Big things are predicted in the mile. Again, sports scientists are observing a change in the body type of middle distance runners. The slender Jim Ryun-type physique will be replaced by a miler that one biomechanic likened to “a Bill Walton type--very tall and very strong.”

Kitson--or, more accurately, Kitson’s computer--predicts a 3:44 in the mile by the year 2000. The world record is 3:46.32. Kitson’s ultimate mile is 3 minutes.

These calculations are based on several factors. One used in calculating an ultimate marathon performance is called a “coefficient of fatigue.” This is the point at which a well-conditioned athlete will literally run out of energy.

Crumpacker thinks that this fatigue factor is never so important as in the marathon. “You can only go so fast over 26 miles,” he said. Carlos Lopes’ world best is 2:07:12. “I predict an ultimate of 1:58.”

Kitson predicts a 2:04:20 by the year 2000 and an ultimate of 1:37:30.

Among the women, a sub-2:20 marathon is not far off. Ingrid Kristiansen’s world best of 2:21:06 is in jeopardy.

“You get (Joan) Benoit on one of her better days and she’ll run 2:18,” Hendershott said. “Not long ago, 2:30 was really something. Off the top of my head, I think 2:17 is possible. The marathon for women is still a very underdeveloped event. When you hear the very best athletes talking about 2:15 by the year 2000, you’d have to think by that time the men would be approaching two hours.”

The pole vault, which caused such a stir in this year’s indoor season, is an interesting event to predict. Technology plays an important role in pole vaulting, where poles have gone from bamboo to metal to fiberglass.

When the first fiberglass poles were widely used, the first complaints were widely broadcast. “What do they want, a circus or an athletic event?” asked former gold medalist and world record-holder--on a metal pole--Don Bragg. “The vaulter with the fiberglass pole has the pole do all the work.”

The Soviets, too, took a shot at the fiberglass poles used by Western athletes, with one coach saying, “In Russia we develop athletes not implements.”

Today’s poles are fiberglass with some added graphite.
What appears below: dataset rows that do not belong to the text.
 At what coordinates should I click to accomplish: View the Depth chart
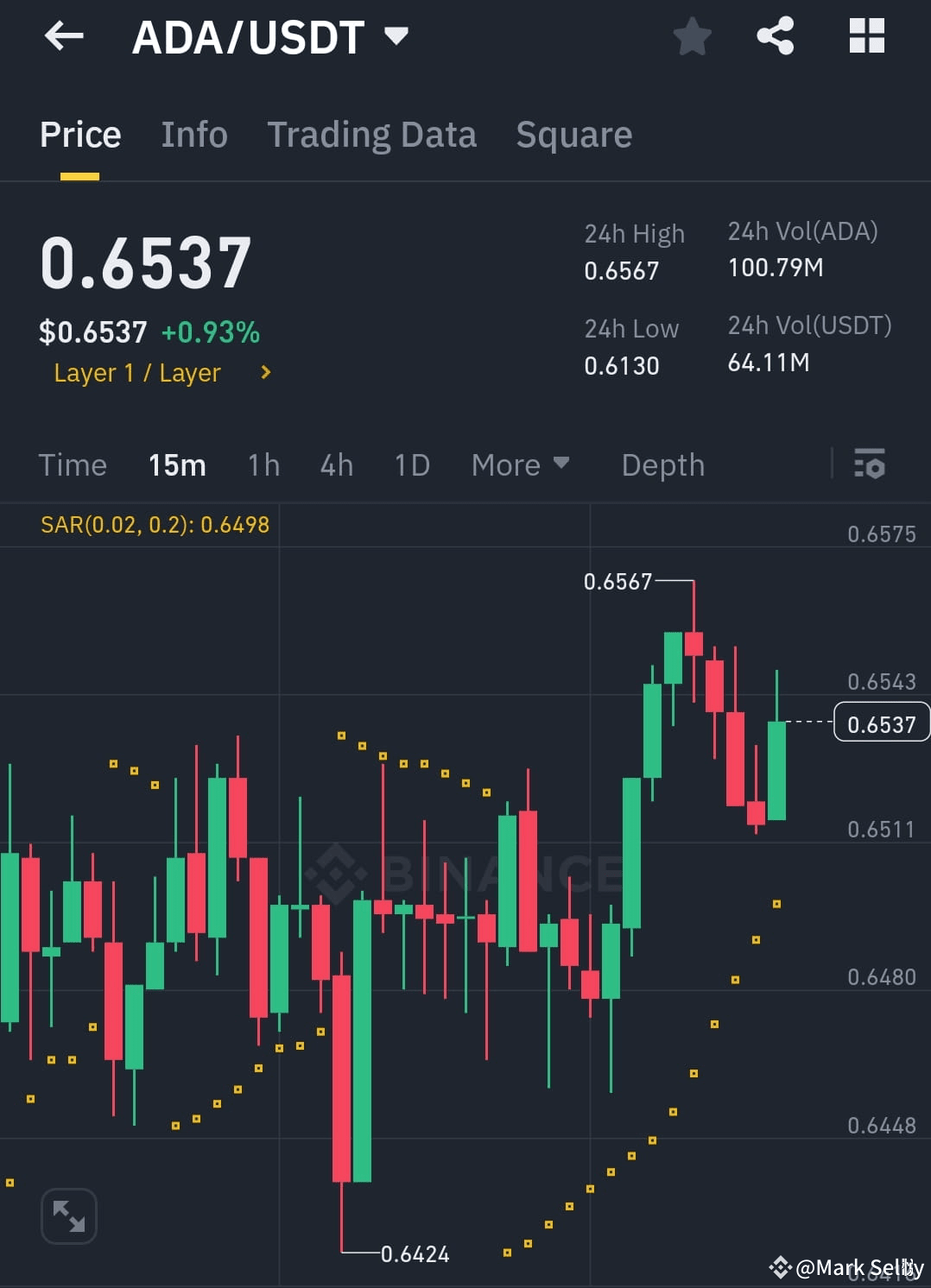662,464
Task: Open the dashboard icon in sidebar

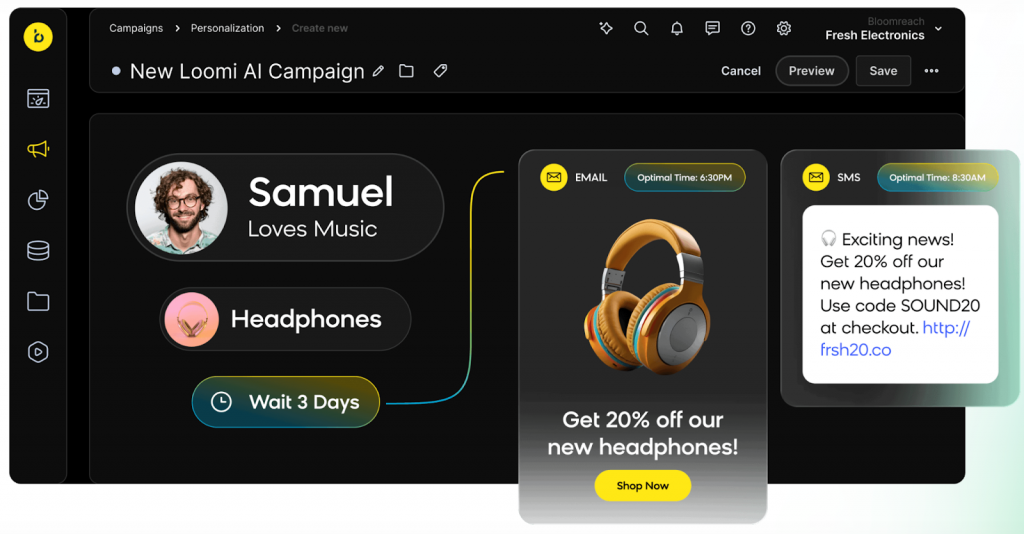Action: click(38, 99)
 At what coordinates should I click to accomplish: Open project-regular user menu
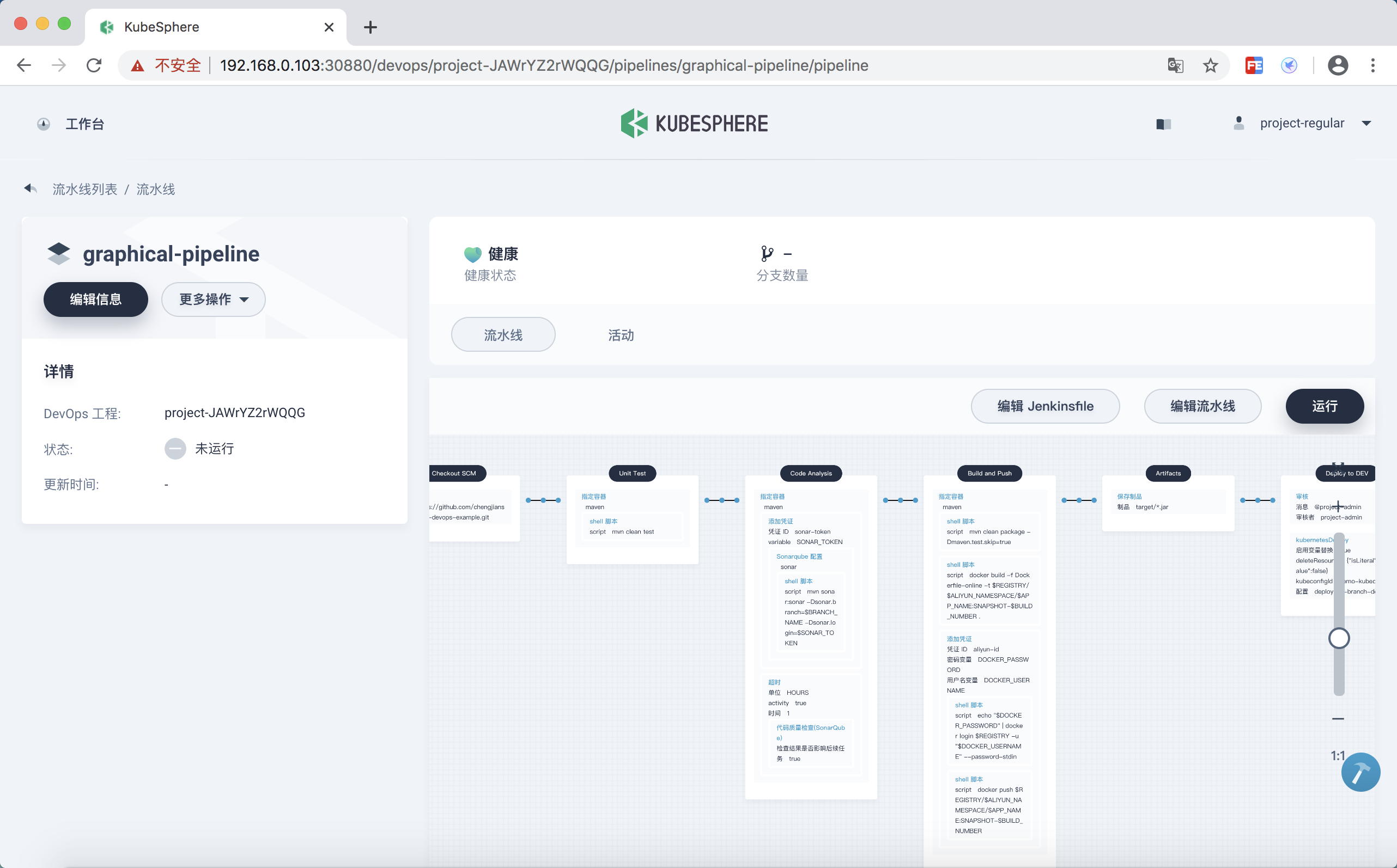click(1302, 124)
Steve Chappell, general manager of AMF-Pacer, a leading manufacturer of poles, says to look for new compounds and materials in the poles of the future.

Sergei Bubka’s world record of 19-8 will almost certainly fall this outdoor season. Bubka himself predicts a vault of over 20 feet by the end of the century. He told a reporter for L’Equipe that the vaulter of the year 2000, “Will have to run more quickly than Borzov, long jump more than 8 meters (26 feet 3 inches), be able to lift twice his body weight without effort and be good enough in gymnastics to make coaches in that discipline envious.

“But I prefer not to be too adventurous in my predictions. For example, you must envision that a vault of 7 meters (22-11 3/4) would oblige you to reconsider your whole environment. Such a performance would put me through the ceiling of the gymnasium where I usually train!”

Crumpacker predicts 23 feet as an ultimate in the event.

The javelin is another event in which technology has affected performance.

Wooden javelins were used as late as 1956. Today’s metal javelins have something new this year, a configuration that will make them “safer”. International track officials thought that the event was becoming dangerous as throws over 300 feet became common. Uwe Hohn’s world record of 343-10 would fly out of many track stadiums in the United States.

“What they have done is make the javelin less aerodynamic,” said American record-holder Tom Petranoff, not a fan of the rule change. At first Petranoff thought the less airworthy javelin would favor a stronger thrower, but has since changed his mind. “It will favor the technical thrower, and once you get used to it, we will throw it farther than the old one,” he said.

Crumpacker predicts a 375 ultimate with the new javelin, and Petranoff predicts that won’t happen until the turn of the century.

By then, most likely, technology and science will have developed new sports about which fans and scientists can make fresh predictions.